御曹司様、あなたの子ではありません!~双子ベビーがパパそっくりで隠し子になりませんでした~
緊急の訪問にもかかわらず、彼はすぐに時間を作ってくれた。ハワード家のご令嬢の来訪に応じないわけにもいかなかったのだろう。

彼は俺たちを社長室に通し、接遇用のソファに促した。まずはプライベートな話になりそうなので、秘書には下がっていてもらう。

『お久しぶりです、メアリー嬢。わざわざ日本に足を運んでいただけるなんて光栄だ』

叔父が流暢なイギリス英語で挨拶をする。メアリーは俺の前でするあどけない女性の振る舞いから一転、良家の令嬢の顔になった。

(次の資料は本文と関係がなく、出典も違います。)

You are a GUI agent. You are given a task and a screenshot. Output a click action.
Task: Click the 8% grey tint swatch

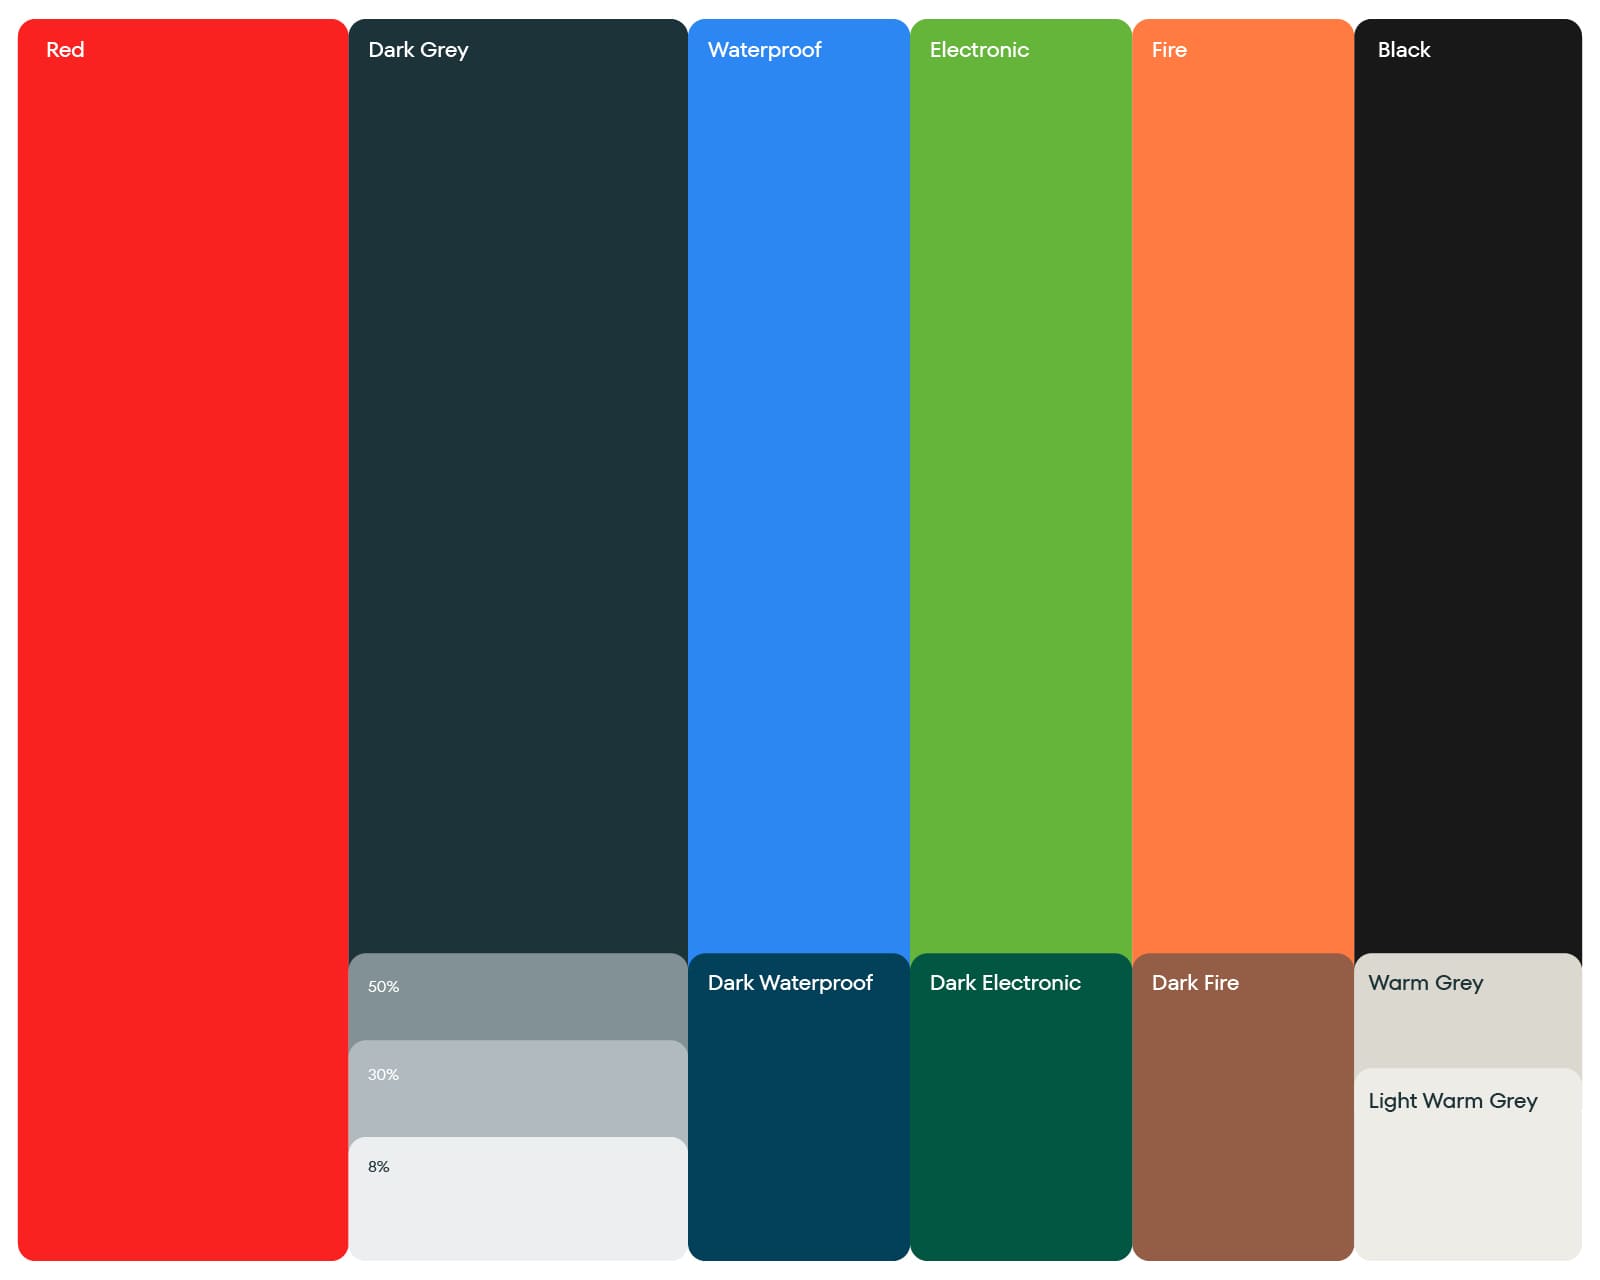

『あなたが私に訪日するよう促したのでしょう、ミスター・サンジョウ。ですが、とんだ恥をかきました。まさかコウキがすでに結婚していたなんて』

ぴくりと眉をひそめる叔父。『それは誤解だ』と弁解して正面のソファに腰を下ろした。

『まだ結婚などしていない。そうだよね、皇樹?』

『ですが近々入籍するとメアリーには伝えました。この際ですから、ぜひ洸次郎さんにも証人になっていただきたい』

俺は懐から婚姻届を取り出す。折り畳まれた用紙を開き彼の前に置いて、証人欄に人差し指の先を載せた。